**What this task involves:**
Where the line containing "The height and" appears below, start there and repeat each line exactly to the end. Leave the pictures out.

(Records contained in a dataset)
+++

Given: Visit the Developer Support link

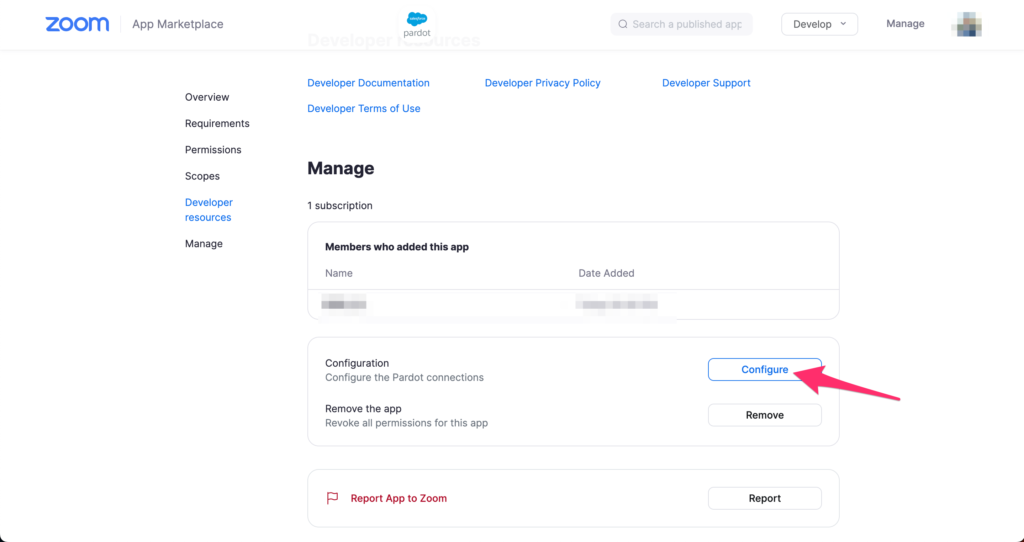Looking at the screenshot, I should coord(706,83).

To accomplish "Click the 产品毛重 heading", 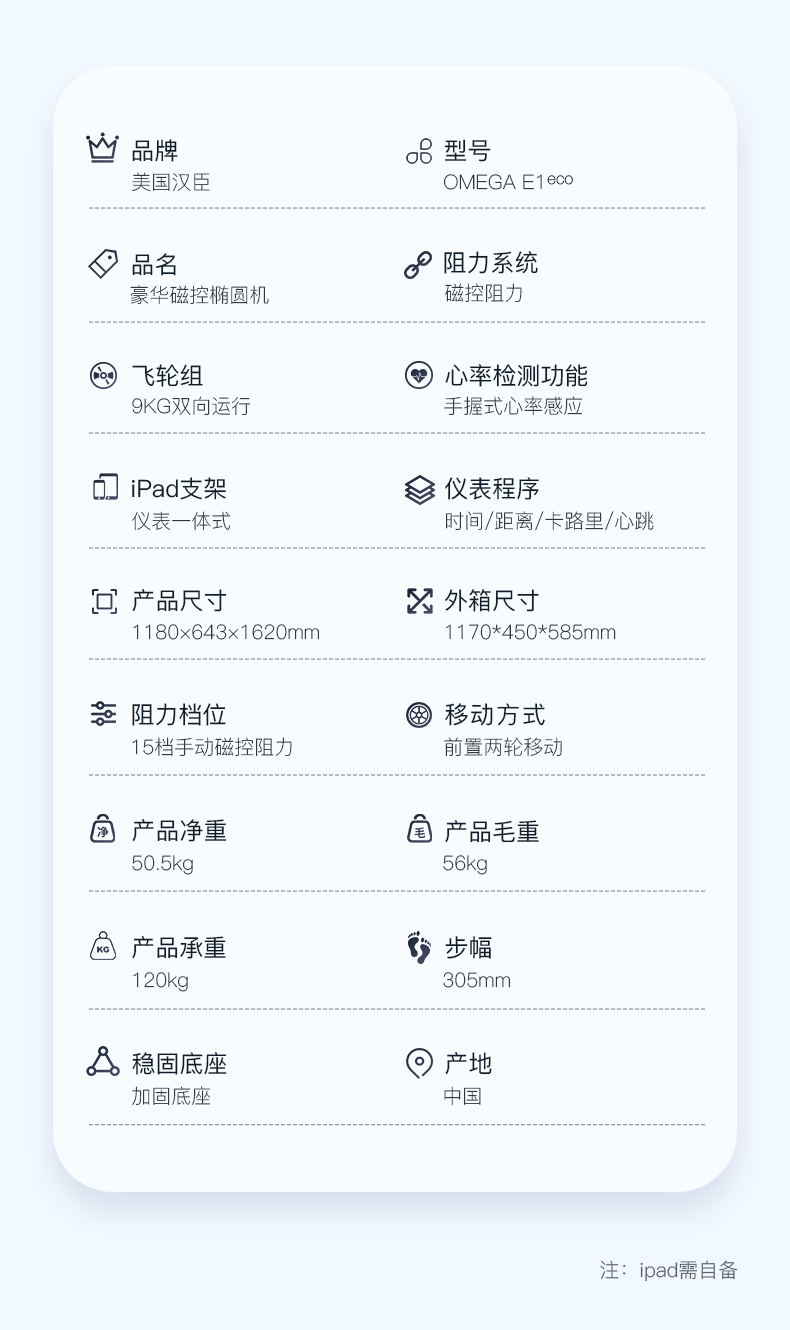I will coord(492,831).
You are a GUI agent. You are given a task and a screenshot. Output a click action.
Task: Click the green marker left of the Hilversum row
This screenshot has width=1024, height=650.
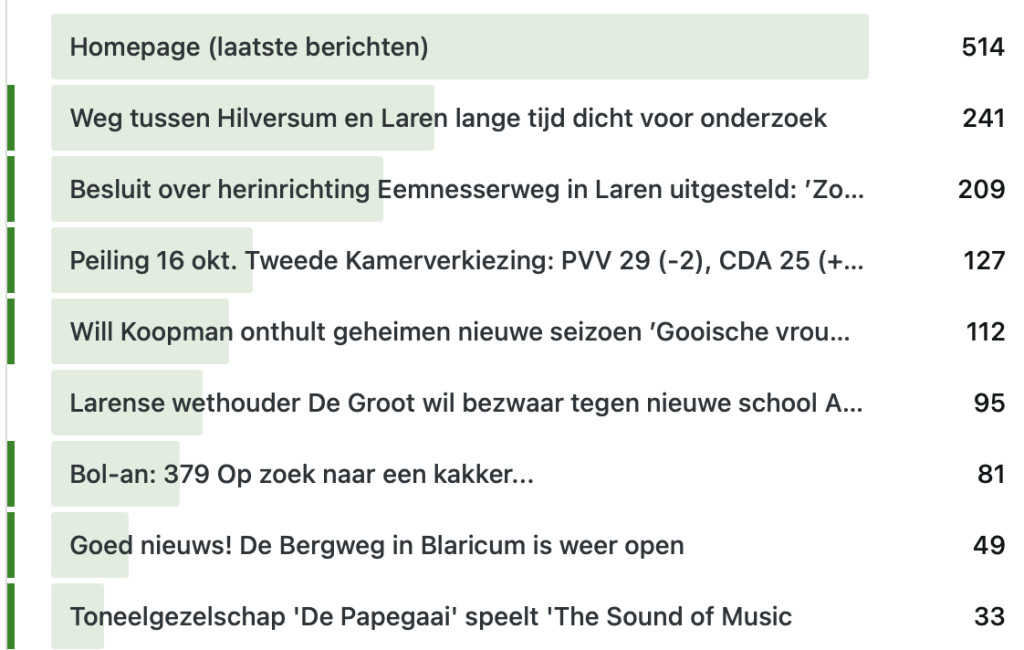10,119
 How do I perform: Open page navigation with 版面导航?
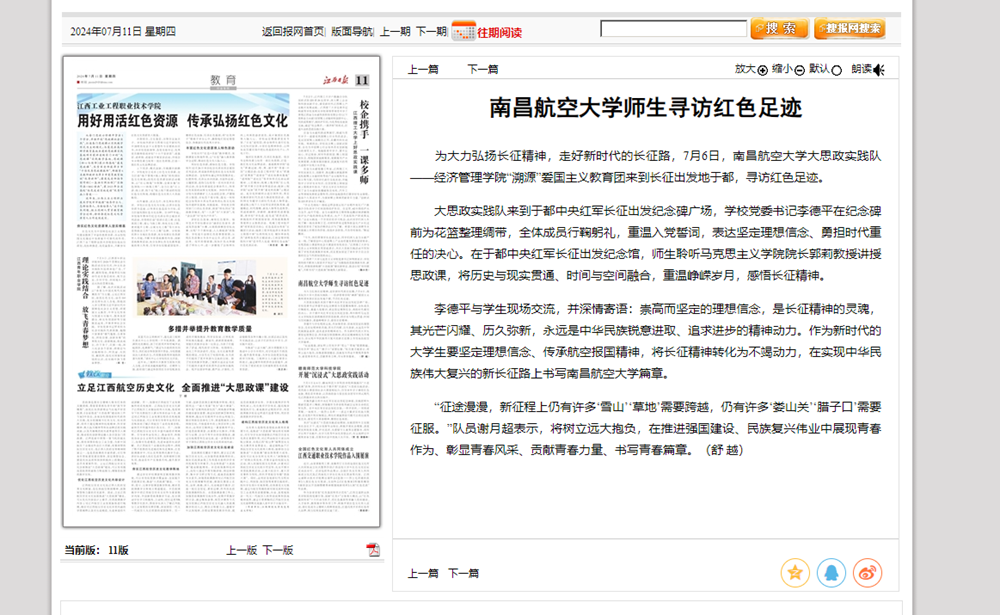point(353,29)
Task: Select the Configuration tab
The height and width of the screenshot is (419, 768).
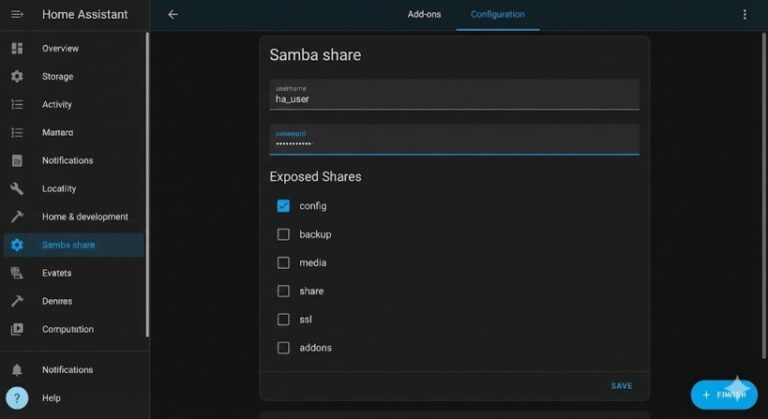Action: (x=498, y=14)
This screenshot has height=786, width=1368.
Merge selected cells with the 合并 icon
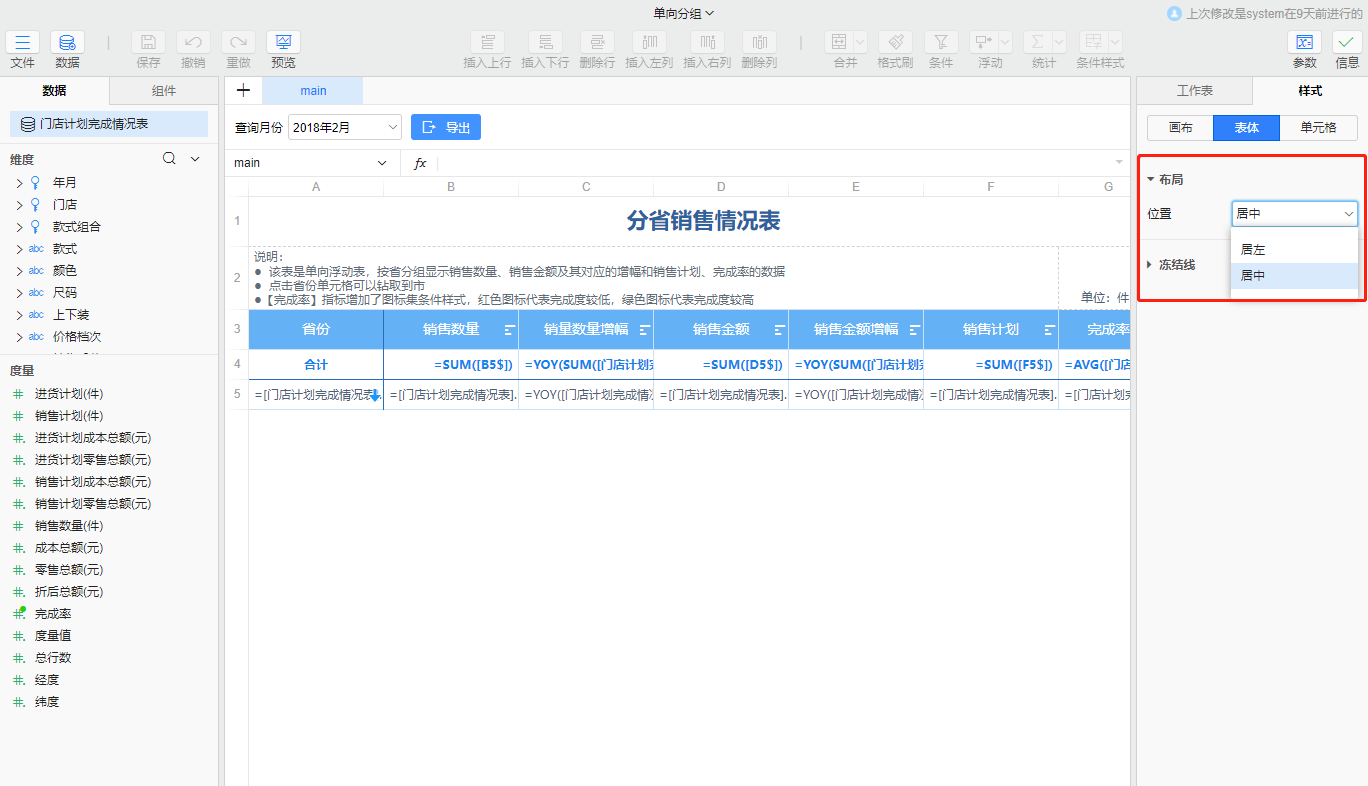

+++

**Your response:**
The height and width of the screenshot is (419, 768).
Action: (x=498, y=14)
This screenshot has height=786, width=1368.
Merge selected cells with the 合并 icon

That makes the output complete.